O antropólogo e arqueólogo francês André Leroi-Gourhan
(1911-1986) defendeu que o desenvolvimento
e o progresso da humanidade surgiram
não tanto do cérebro mas dos pés. Em suma, identificou o início da humanidade com
o momento a partir do qual esta adquiriu uma posição bípede persistente. Do
acto de estar em pé ao andar parece “de-correr” um pequeno passo mas tal não é assim
tão simples. Por outro lado, do acto de andar, erguido sobre dois pés, à arte parietal paleolítica, expressa de
forma sublime em diversas grutas, vai uma passada de gigante.

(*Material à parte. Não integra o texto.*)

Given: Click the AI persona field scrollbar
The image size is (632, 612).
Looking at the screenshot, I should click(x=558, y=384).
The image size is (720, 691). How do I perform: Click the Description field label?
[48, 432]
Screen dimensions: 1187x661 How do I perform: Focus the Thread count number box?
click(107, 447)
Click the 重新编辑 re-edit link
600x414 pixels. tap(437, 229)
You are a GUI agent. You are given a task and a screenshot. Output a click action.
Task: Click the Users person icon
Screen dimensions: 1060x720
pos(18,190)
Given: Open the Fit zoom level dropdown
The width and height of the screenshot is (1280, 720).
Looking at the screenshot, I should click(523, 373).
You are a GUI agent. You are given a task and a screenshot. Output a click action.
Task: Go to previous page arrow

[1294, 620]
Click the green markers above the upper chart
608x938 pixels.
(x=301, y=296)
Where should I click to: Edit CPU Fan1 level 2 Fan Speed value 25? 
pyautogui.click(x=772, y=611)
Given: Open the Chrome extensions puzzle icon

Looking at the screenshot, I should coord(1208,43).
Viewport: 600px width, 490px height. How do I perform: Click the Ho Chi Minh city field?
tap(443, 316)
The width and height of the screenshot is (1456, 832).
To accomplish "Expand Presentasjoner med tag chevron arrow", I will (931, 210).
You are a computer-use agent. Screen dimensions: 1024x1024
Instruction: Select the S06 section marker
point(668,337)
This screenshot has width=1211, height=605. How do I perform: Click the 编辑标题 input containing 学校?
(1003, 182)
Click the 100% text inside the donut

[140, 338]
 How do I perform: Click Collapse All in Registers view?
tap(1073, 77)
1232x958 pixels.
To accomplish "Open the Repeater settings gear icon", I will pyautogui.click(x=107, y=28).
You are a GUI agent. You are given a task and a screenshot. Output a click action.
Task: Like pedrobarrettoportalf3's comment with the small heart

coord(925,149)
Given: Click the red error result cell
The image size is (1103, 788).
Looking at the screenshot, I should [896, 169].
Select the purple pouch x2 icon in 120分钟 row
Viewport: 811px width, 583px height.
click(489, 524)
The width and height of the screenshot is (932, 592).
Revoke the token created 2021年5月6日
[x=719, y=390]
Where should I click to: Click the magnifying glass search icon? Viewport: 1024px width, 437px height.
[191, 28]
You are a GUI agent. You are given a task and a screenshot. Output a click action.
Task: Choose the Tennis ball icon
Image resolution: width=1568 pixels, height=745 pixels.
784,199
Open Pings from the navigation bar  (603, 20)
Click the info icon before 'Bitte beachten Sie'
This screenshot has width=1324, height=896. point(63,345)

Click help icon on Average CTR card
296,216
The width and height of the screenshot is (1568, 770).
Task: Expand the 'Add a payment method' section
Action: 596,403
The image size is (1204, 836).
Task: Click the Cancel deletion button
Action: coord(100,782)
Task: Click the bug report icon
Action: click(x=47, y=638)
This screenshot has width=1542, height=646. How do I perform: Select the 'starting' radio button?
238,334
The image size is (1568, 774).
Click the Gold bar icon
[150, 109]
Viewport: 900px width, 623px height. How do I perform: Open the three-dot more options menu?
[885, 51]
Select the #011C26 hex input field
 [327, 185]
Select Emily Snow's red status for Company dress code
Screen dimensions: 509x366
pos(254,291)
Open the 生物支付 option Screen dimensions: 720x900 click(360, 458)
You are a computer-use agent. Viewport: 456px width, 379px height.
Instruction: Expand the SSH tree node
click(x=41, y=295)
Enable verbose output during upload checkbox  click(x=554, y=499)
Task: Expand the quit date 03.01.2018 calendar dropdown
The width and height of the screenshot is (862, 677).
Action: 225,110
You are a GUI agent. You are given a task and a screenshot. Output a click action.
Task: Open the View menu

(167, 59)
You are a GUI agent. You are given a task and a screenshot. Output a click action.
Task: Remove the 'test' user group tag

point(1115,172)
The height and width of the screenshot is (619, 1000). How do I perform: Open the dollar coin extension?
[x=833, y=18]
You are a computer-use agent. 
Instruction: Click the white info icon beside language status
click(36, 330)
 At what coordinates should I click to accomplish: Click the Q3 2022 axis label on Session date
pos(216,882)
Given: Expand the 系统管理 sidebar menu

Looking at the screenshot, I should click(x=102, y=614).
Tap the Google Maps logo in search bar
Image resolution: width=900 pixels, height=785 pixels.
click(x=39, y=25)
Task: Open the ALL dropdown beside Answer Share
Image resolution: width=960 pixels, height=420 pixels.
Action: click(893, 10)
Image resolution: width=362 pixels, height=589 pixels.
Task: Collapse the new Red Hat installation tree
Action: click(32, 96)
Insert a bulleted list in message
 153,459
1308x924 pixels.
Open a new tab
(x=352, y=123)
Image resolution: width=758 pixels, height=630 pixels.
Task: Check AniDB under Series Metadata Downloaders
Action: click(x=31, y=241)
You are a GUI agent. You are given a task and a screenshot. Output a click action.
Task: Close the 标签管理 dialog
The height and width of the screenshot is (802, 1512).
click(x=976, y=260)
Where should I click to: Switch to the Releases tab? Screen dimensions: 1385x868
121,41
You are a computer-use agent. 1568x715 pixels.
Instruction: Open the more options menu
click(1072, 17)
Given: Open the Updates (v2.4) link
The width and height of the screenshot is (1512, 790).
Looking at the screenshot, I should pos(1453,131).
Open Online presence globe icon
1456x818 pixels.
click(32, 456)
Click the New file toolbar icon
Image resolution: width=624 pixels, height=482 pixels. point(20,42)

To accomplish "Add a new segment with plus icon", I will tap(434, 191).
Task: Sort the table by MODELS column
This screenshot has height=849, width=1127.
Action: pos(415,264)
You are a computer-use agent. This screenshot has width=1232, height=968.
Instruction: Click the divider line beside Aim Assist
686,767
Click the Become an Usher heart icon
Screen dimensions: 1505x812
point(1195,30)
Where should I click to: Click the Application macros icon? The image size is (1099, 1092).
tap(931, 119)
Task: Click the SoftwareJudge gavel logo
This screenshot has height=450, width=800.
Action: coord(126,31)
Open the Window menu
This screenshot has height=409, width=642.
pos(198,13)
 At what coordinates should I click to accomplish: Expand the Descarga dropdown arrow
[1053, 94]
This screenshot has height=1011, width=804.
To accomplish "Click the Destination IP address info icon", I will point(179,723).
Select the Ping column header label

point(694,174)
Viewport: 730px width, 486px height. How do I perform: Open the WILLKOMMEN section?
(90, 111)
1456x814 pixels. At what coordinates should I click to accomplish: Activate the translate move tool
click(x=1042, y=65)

Uma característica notória do género Homo é, indubitavelmente, a sua capacidade técnica e, mais ainda, artística. A produção de utensílios,
não sendo seu exclusivo, toma proporções invulgares e remete para as mãos, de polegar oponível, e para numerosas
questões sobre o natural e o artificial,
que continuam a suscitar polémica e que estão longe de consensos.
© Algures da Net
Ainda na sequência do post
anterior, sobre o intervencionismo excessivo
e desadequado no terreno/paisagem, reiteramos a importância da criatividade humana, designadamente em acções de land art, entre outras formas
de expressão. Com um especial enfoque, desta feita, no “singelo” acto de andar a
pé enquanto forma
de arte per se e que, por isso, exige uma atenção e um reconhecimento mais
amplo do que aquele que lhe é vulgarmente dado. Nesse contexto, será de realçar
tanto a importância dos pés quanto a do piso e a do pisoteio. Mais, os pés não
progridem sozinhos nem o trajecto se cinge ao caminho de pé-posto. A marcha
processa-se de corpo (inteiro) e alma, num território que não é apenas
envolvente porque o artista caminheiro
é parte integrante do todo. O caminheiro faz parte da paisagem e, neste contexto,
não se trata tão somente de uma expressão de walk art mas também de land
art. Arte efémera, é certo, mas não menos poderosa por isso: é eterna
enquanto dura!…
© DR
Não será, pois, de estranhar que a actuação do “pedestrianismo”,
no domínio da criatividade e da intervenção cívicas, se tenha tornado,
particularmente desde a década de 1960, uma importante ferramenta de expressão artística contemporânea. A caminhada,
nesse âmbito, surge como uma actividade multifacetada que ultrapassa, em muito,
a simples motricidade, da marcha bípede, para se tornar uma liberdade de
expressão, não só física como mental, mormente com uma marcada componente
crítica e interventiva em domínios como a ética e a estética ambientais, a ecologia
profunda e a ecosofia ou até a metafísica e o sagrado. O andar surge como acto
criativo e experimental, sob múltiplas roupagens e possibilidades, em solitário
ou em grupo, de forma concreta e/ou metafórica.